DATA FOR REVIEW ▸
◆ ◆ ◆

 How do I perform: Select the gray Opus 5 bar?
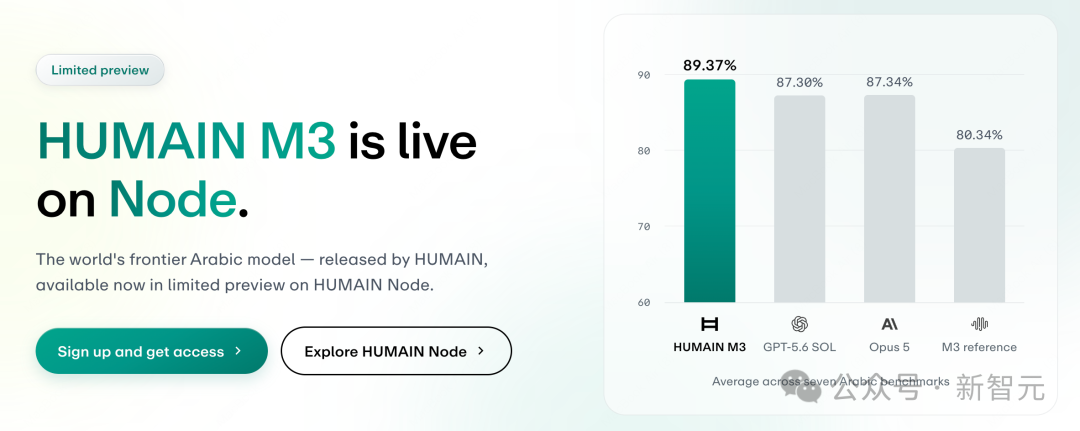(x=889, y=199)
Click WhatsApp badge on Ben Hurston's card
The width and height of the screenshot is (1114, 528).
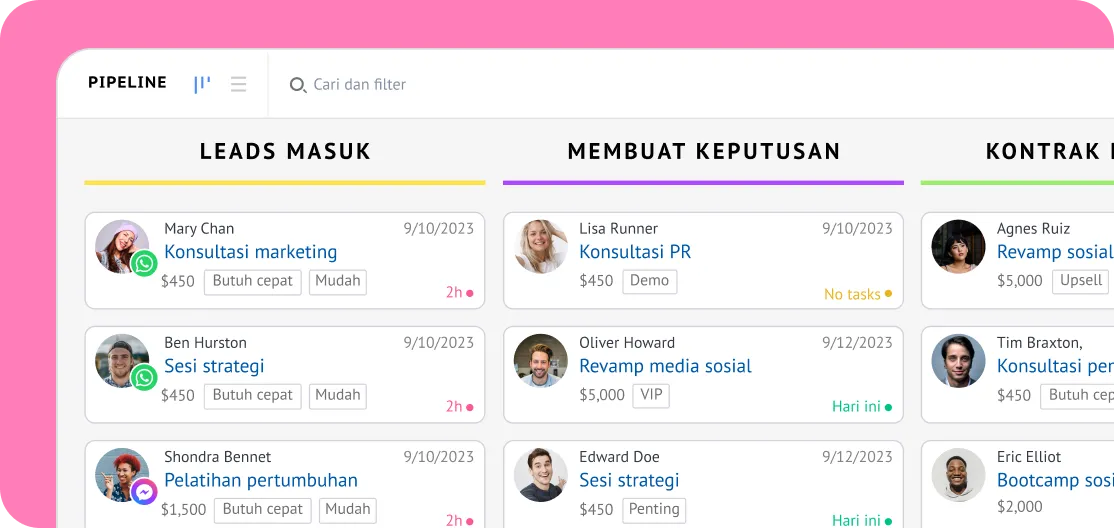[x=145, y=377]
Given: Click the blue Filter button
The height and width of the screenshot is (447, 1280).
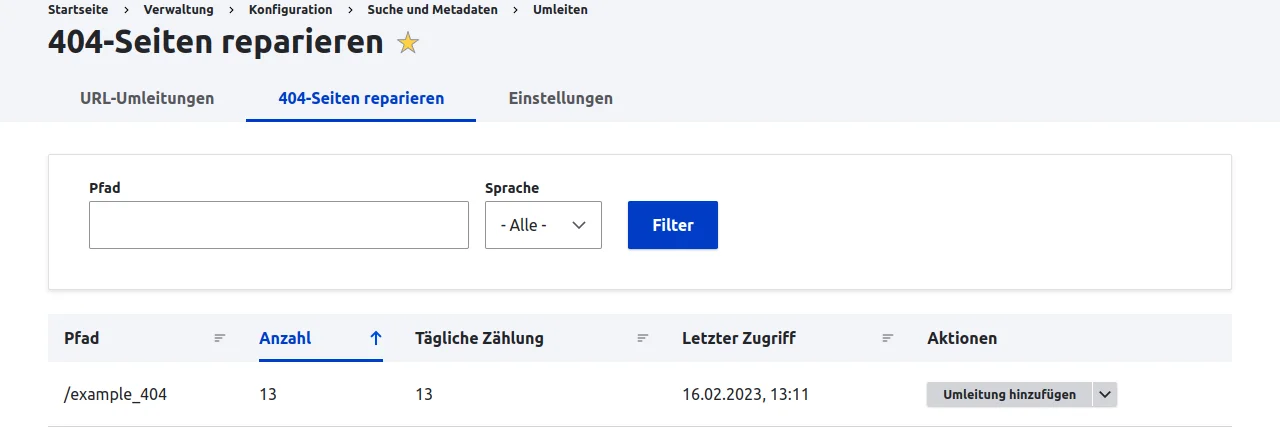Looking at the screenshot, I should (673, 225).
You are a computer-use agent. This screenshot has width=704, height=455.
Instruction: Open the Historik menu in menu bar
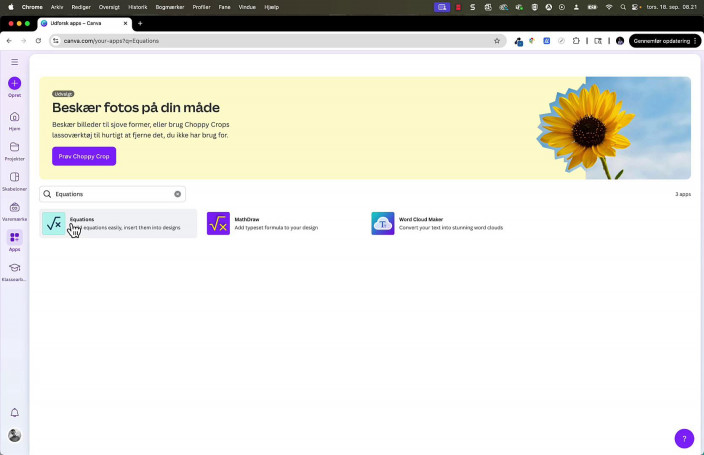137,7
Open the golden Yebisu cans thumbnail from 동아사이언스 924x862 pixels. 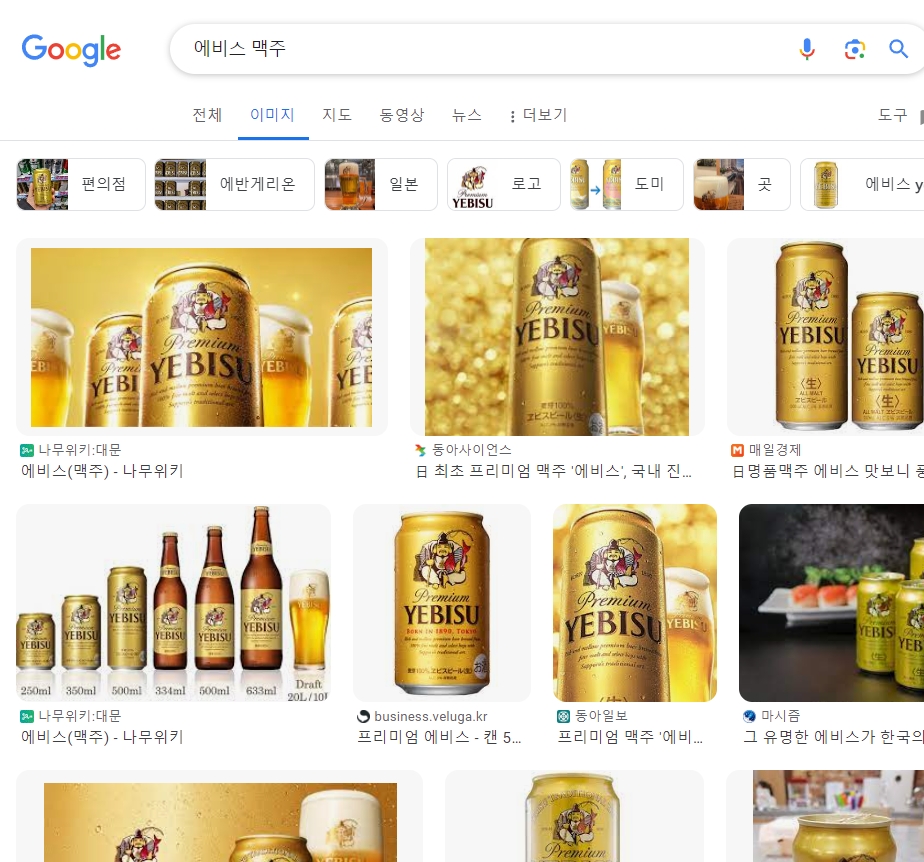click(x=557, y=337)
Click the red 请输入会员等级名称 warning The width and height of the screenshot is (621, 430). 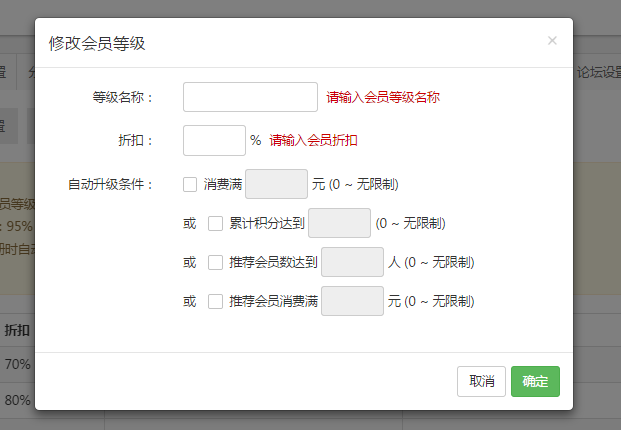[383, 97]
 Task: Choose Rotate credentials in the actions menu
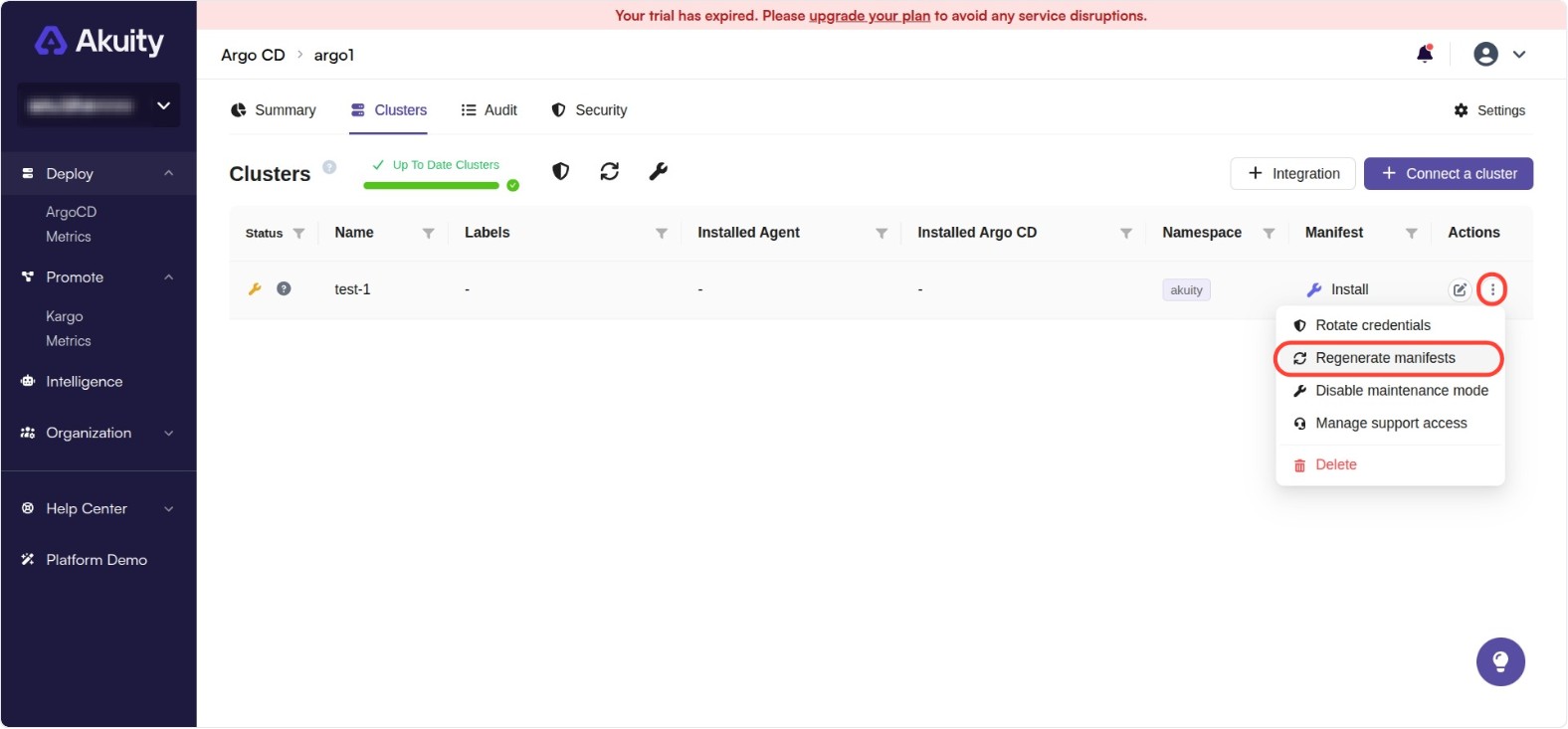[x=1372, y=325]
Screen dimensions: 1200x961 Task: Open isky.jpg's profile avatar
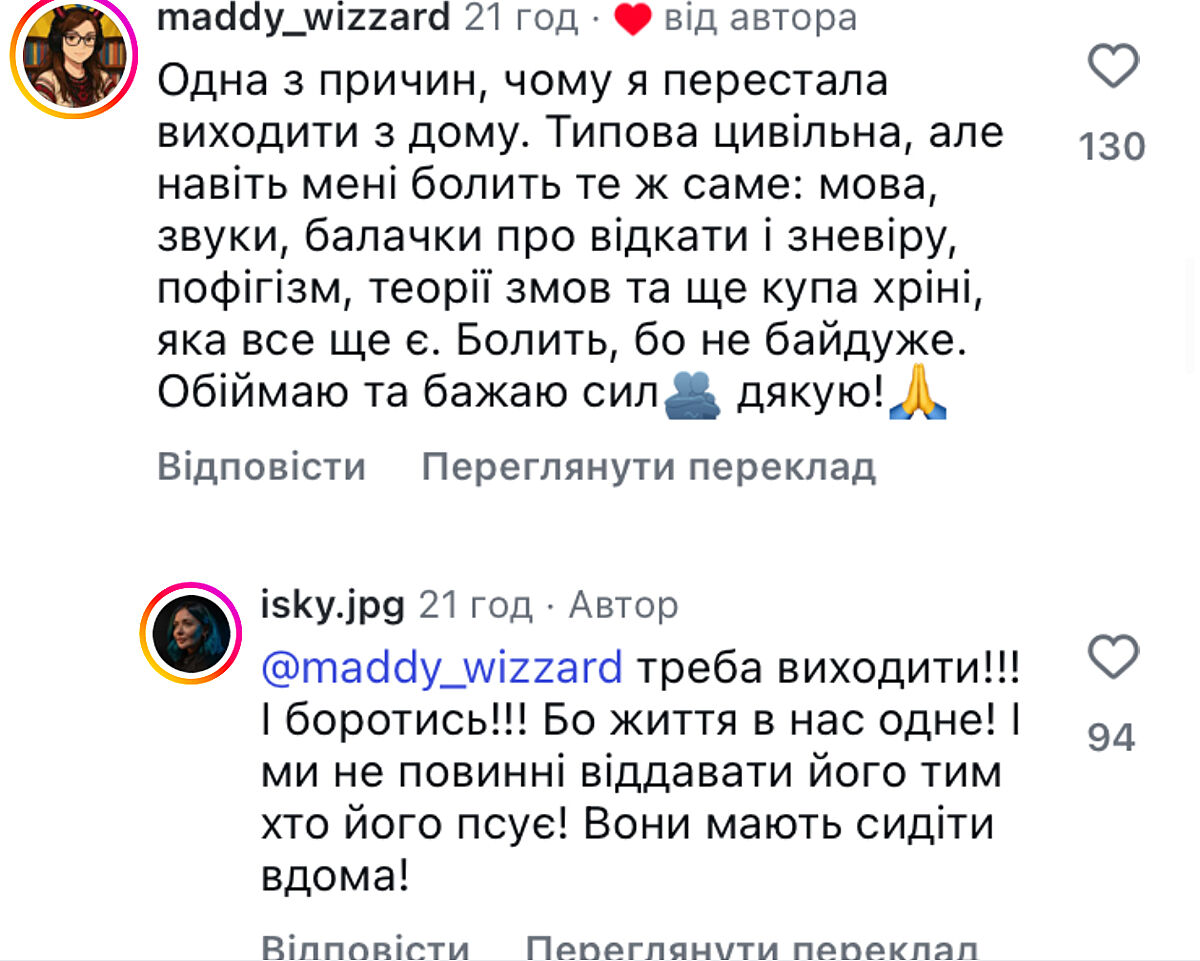pos(191,634)
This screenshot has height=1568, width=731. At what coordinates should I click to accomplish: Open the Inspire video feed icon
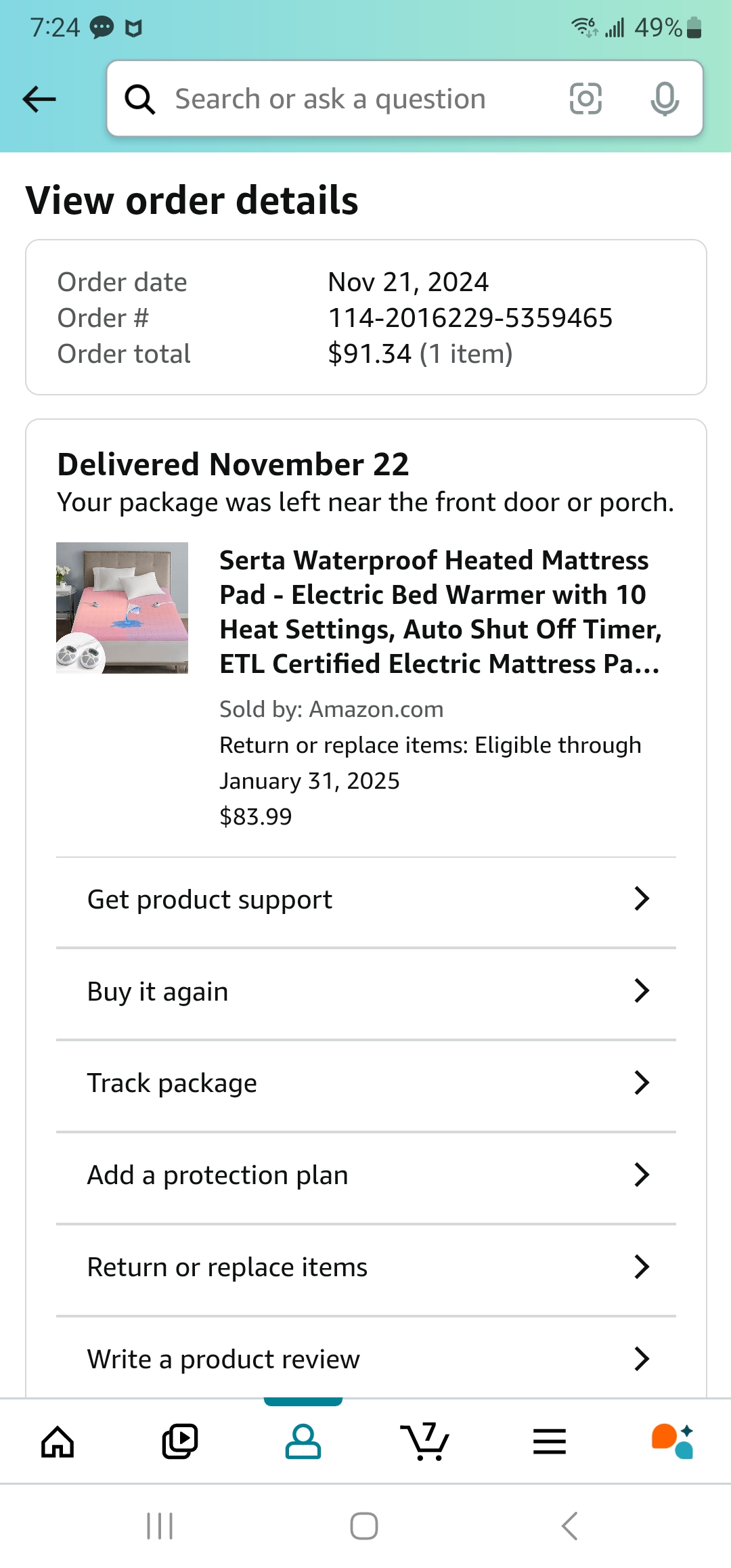coord(180,1442)
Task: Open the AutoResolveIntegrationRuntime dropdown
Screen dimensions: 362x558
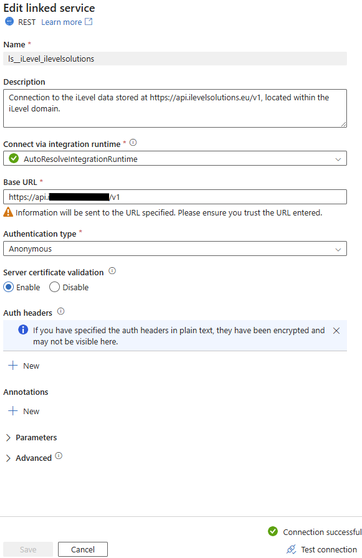Action: coord(175,159)
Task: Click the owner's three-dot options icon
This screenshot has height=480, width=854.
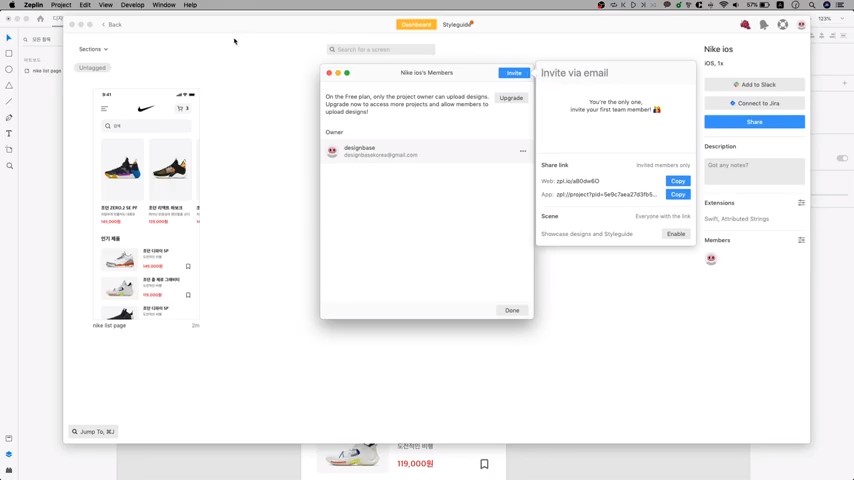Action: pos(522,151)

◆ ◆ ◆

WHAT TO WORK ON ▸
Using the material above, restate word for word the lines from the line that has "Screen dimensions: 1200x961" to the last line, inclusive, with pictures omitted.

EXERCISE ANSWER ▸
Screen dimensions: 1200x961 Task: Open isky.jpg's profile avatar
pos(191,634)
This screenshot has height=1568, width=731. At what coordinates should I click to accomplish: Open the Inspire video feed icon
coord(180,1442)
Task: Open the AutoResolveIntegrationRuntime dropdown
Screen dimensions: 362x558
Action: coord(175,159)
Task: Click the owner's three-dot options icon
This screenshot has height=480, width=854.
Action: pos(522,151)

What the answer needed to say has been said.